### Extracted entries

---+---

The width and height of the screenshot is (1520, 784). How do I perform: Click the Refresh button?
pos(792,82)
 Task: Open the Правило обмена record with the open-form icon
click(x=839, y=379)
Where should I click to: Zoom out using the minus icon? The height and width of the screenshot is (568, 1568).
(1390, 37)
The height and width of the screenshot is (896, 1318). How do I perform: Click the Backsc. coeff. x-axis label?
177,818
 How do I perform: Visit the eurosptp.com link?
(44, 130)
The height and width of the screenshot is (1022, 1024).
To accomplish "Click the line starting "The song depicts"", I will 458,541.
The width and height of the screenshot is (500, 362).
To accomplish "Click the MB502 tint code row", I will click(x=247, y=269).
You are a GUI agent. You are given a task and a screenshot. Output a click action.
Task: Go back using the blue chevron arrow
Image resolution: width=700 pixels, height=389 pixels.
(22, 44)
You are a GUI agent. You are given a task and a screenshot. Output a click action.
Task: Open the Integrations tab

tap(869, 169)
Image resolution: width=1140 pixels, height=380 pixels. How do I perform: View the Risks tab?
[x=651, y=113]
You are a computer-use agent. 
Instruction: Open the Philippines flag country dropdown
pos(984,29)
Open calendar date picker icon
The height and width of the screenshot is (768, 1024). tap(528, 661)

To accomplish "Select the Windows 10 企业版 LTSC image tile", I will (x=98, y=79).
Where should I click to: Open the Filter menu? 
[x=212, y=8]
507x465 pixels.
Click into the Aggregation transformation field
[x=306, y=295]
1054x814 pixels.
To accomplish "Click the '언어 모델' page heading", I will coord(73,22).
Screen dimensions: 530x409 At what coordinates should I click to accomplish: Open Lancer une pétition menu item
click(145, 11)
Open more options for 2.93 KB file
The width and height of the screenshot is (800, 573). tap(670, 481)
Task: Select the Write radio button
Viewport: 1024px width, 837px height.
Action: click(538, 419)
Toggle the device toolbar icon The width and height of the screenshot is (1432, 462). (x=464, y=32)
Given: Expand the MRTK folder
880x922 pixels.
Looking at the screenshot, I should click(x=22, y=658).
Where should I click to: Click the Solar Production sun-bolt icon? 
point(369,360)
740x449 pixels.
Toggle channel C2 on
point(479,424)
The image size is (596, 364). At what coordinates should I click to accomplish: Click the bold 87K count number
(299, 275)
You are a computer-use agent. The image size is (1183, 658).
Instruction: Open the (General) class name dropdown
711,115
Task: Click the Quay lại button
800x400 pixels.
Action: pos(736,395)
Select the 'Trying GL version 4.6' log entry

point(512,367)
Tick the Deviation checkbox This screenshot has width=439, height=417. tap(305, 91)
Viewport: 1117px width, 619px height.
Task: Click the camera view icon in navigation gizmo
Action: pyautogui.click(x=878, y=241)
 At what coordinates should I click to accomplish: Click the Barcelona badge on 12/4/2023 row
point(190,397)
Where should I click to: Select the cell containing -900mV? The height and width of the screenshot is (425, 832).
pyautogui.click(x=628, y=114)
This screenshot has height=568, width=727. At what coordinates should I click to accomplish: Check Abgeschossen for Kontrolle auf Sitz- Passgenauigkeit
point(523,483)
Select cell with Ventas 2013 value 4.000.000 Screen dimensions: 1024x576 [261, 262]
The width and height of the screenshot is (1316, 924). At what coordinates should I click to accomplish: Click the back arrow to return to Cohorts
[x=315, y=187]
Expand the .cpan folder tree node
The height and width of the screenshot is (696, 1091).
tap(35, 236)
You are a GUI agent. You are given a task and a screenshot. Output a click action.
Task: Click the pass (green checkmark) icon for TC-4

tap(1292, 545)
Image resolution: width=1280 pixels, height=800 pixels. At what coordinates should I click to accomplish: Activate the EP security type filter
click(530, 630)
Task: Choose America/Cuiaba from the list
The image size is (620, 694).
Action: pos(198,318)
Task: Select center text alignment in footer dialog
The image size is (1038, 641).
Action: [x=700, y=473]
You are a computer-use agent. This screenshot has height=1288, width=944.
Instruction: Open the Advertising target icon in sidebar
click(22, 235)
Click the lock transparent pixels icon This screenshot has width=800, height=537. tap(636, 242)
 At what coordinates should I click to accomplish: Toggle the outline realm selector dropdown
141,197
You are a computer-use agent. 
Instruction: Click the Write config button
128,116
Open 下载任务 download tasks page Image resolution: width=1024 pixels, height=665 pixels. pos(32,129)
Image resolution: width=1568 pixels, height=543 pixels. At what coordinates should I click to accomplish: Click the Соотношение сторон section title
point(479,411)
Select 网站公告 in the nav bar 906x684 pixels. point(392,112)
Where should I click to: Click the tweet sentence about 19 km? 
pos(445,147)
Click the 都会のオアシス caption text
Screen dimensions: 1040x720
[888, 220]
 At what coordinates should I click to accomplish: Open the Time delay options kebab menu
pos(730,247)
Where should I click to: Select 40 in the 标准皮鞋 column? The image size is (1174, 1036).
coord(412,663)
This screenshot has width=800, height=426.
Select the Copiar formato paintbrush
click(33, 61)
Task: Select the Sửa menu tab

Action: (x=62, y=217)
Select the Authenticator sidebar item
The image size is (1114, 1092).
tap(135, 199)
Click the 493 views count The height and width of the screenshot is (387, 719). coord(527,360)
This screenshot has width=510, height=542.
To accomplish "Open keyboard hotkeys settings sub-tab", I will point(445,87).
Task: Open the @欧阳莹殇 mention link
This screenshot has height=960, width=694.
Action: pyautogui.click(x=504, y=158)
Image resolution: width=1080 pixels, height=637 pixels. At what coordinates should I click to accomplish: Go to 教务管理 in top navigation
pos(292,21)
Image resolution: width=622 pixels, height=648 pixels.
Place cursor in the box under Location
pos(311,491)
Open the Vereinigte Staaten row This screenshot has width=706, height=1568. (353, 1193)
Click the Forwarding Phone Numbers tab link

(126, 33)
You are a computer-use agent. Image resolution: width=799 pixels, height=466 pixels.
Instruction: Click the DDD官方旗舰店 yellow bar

---+---

### What to do
Begin at the first line of the entries above and copy every line exactly, ending with the line that contains "Task: Go back using the blue chevron arrow".

### Problem solution
The width and height of the screenshot is (1520, 784). How do I perform: Click the Refresh button?
pos(792,82)
 Task: Open the Правило обмена record with the open-form icon
click(x=839, y=379)
Where should I click to: Zoom out using the minus icon? The height and width of the screenshot is (568, 1568).
(1390, 37)
The height and width of the screenshot is (896, 1318). How do I perform: Click the Backsc. coeff. x-axis label?
177,818
 How do I perform: Visit the eurosptp.com link?
(44, 130)
The height and width of the screenshot is (1022, 1024).
To accomplish "Click the line starting "The song depicts"", I will 458,541.
The width and height of the screenshot is (500, 362).
To accomplish "Click the MB502 tint code row", I will click(x=247, y=269).
You are a GUI agent. You are given a task and a screenshot. Output a click action.
Task: Go back using the blue chevron arrow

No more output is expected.